That last one is the one I want you to focus on, because it affects your cost of labor. The presenter showed charts and statistics that demonstrate:

  1. Half of all businesses don’t have enough qualified job applicants.
  2. Over 1/3 of businesses raised worker compensation in the past quarter, with the result that average hourly wages are approaching 3% higher than they were one year ago.
  3. Another 20% are planning to increase worker compensation in the next quarter.

So, if you’re in that 50% of businesses with job openings you can’t fill with the kinds of people you want to attract, take a look at your average starting pay rates and see if they’re keeping up with your industry, your demographic area, and your desired hiring quality. It seems clear that waiting for the right time is going to be a losing strategy for the next few years. Instead look at ways to modify your cost structure or your pricing structure to enable you to get what you need.
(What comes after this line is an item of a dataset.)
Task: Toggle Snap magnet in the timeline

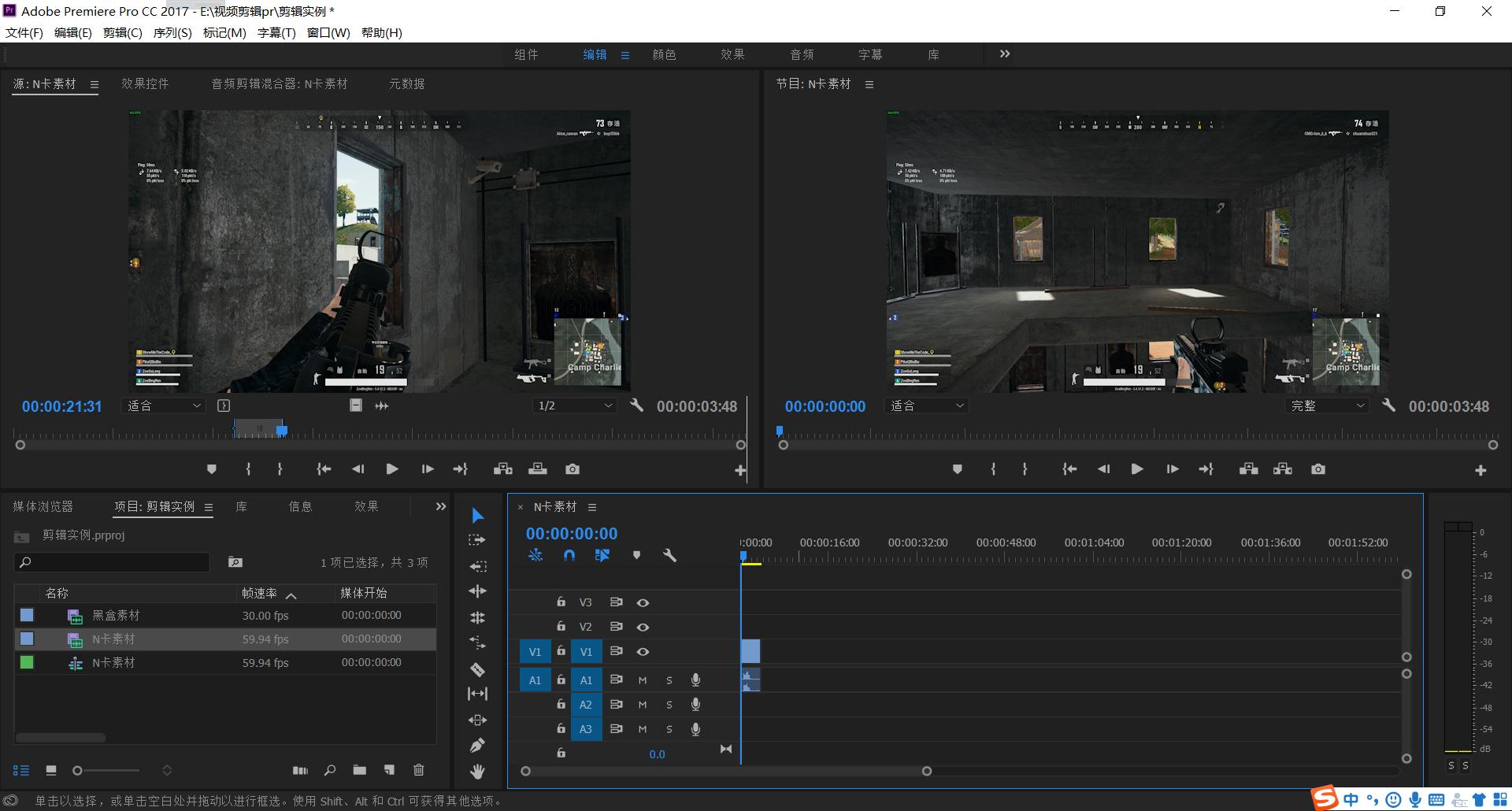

For example:

  • Are your processes as efficient as they could be, both operations and administrative, or have you become satisfied with the status quo and given up on raising productivity?
  • Is hiring underqualified people to fill open positions and letting them grow into the job really in the best interest of your bottom line?
  • Are your customers really averse to modest price increases, or would they gladly pay more for an improvement in customer service, product quality, turnaround time, etc.?
  • Does your financial and operational reporting system give you the information you need to even answer those questions?